The point mutations re-direct spatial activity

Because the gain-of-function Hx mutation lies within the 3′ half of the ZRS, we examined the ability of this mutation to impart autonomous ectopic activity. The Hx point change was incorporated into a construct containing the 3′ END fragment (3′END+Hx, Fig. 2A). The transgenic embryos showed no expression at any site in the embryo (Table 1), suggesting dependence on further information, presumably from the 5′ domain of the ZRS.

To examine further the sequence requirements for driving ectopic expression, we focused on the mouse M100081 mutation (Masuya et al., 2006). The minimal sequence tested that efficiently directed spatial expression in the limb pattern is the Core 443-bp fragment (Fig. 2N,O); created by deleting within the conserved sequence of the ZRS 24 bp from the 5′ end of DelB (Fig. 2A).

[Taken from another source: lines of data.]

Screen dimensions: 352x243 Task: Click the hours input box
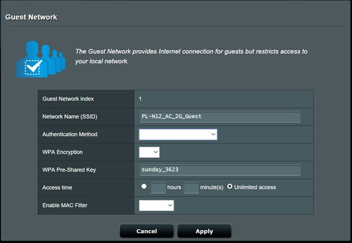[158, 188]
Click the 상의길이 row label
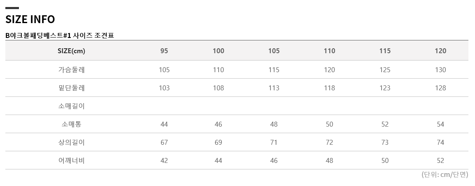475x186 pixels. 72,142
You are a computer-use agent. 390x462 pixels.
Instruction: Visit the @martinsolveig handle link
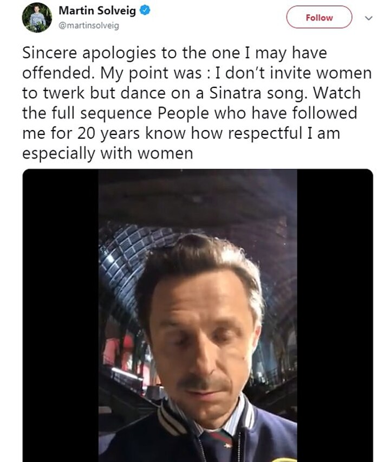click(88, 25)
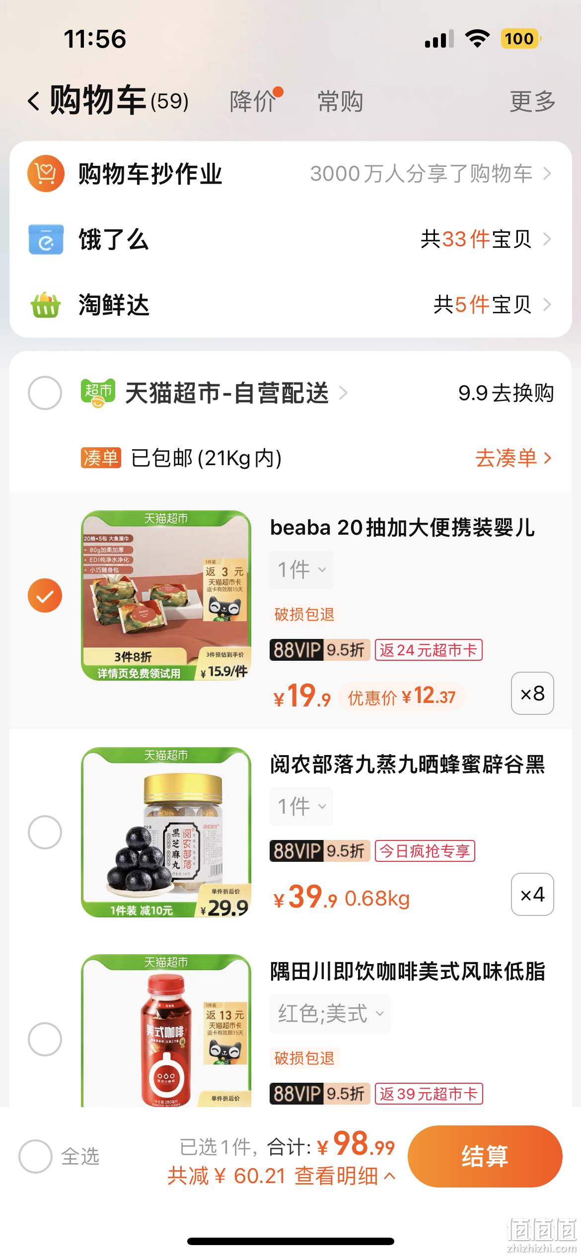The width and height of the screenshot is (581, 1257).
Task: Open the 1件 dropdown for beaba wipes
Action: 301,570
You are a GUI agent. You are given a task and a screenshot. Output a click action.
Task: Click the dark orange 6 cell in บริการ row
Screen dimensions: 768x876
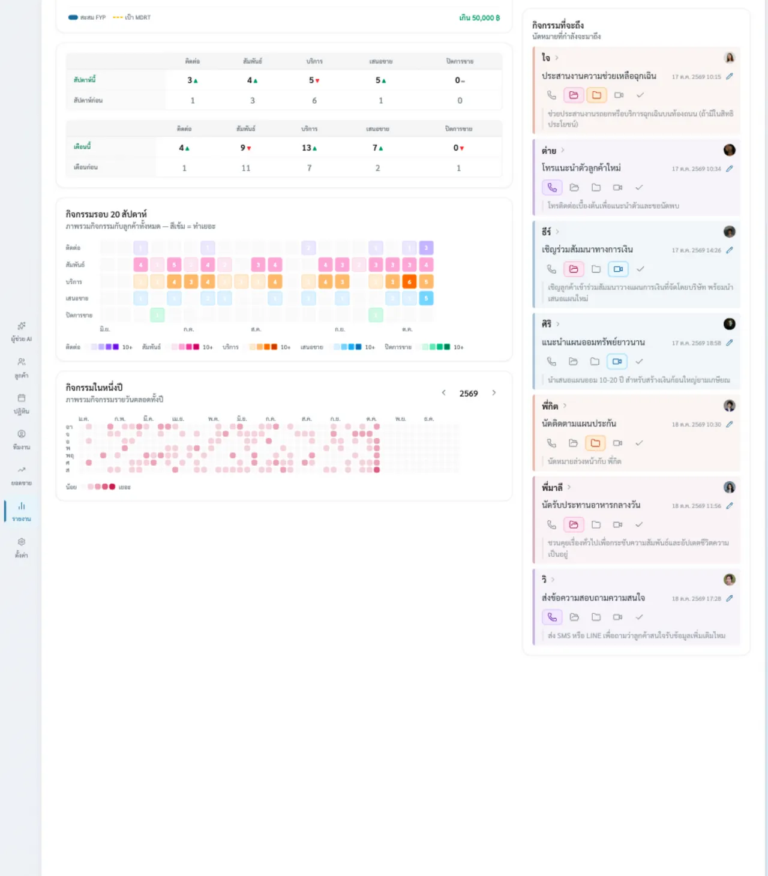point(410,281)
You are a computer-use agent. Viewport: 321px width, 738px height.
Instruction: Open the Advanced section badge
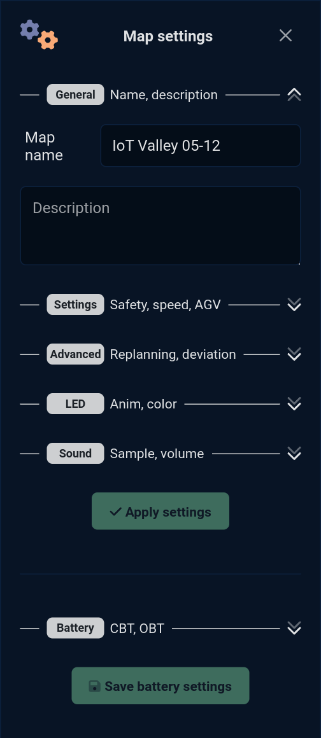[x=75, y=354]
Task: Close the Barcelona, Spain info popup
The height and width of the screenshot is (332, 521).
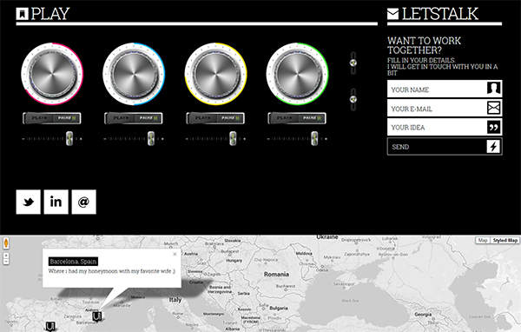Action: click(175, 254)
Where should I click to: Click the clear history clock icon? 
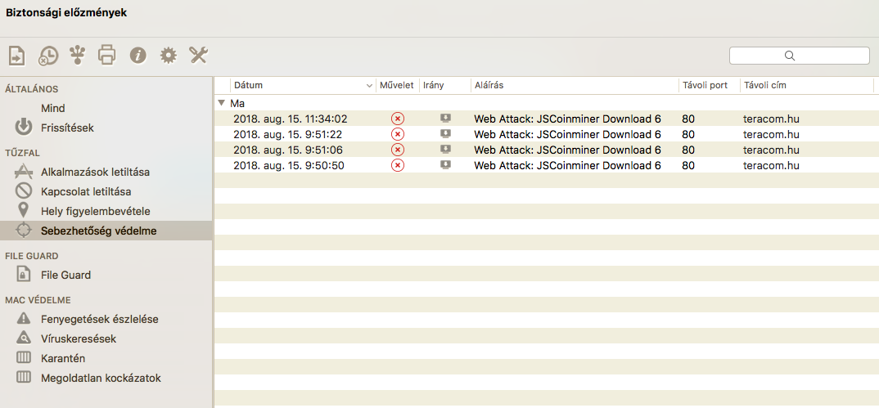coord(47,56)
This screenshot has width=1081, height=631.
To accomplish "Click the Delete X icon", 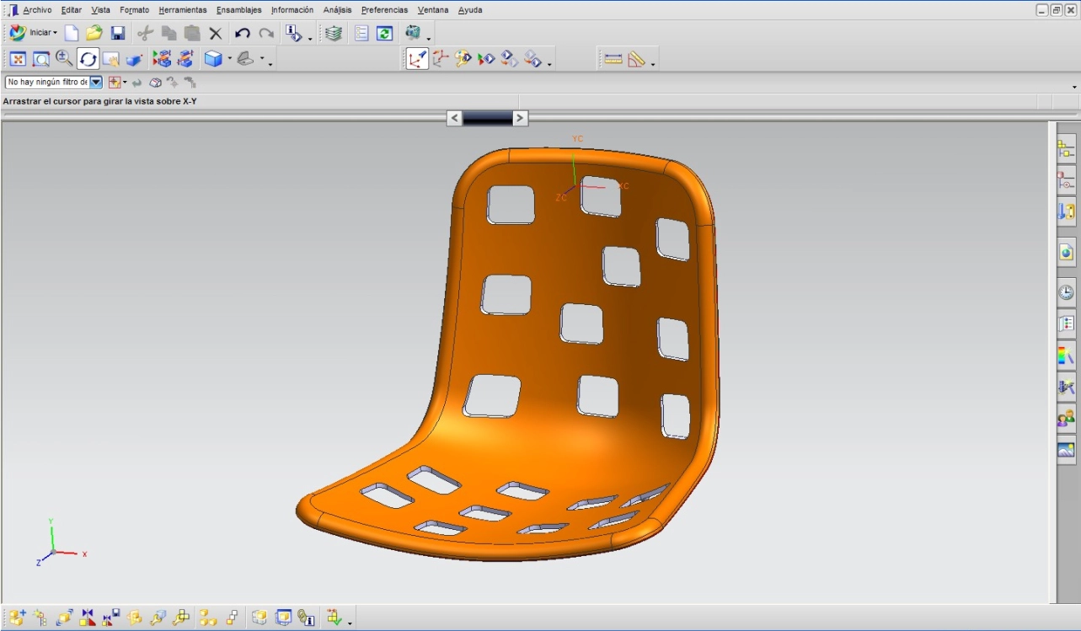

The M100081 mutation was added to the Core element (Core+M100081, Fig. 2A) and expression was detected, as expected, in the posterior margin but the mutation redirected the expression domain to the anterior of the limb bud (Fig. 2P,Q). To further show that the ectopic expression is dependent on the posterior spatial activity, we added the M100081 mutation to the intact ZRS [transgenic expression previously shown by Lettice et al. (Lettice et al., 2008)] and the ZRS carrying the inactivating REP3 mutation (M100081+REP3A). In the resulting M100081+REP3A transgenic embryos, both the posterior expression and the ectopic activity were undetectable (Table 1). Both the Hx and M100081 polydactylous mutations required the spatial information encoded in the 5′ half of the ZRS to operate and, hence, the point mutations function by redirecting expression to the additional, ectopic site in the limb bud. This further supports the notion that the information in the 3′ half is conveyed along the ZRS to affect spatial transcriptional activity encoded in the 5′ half.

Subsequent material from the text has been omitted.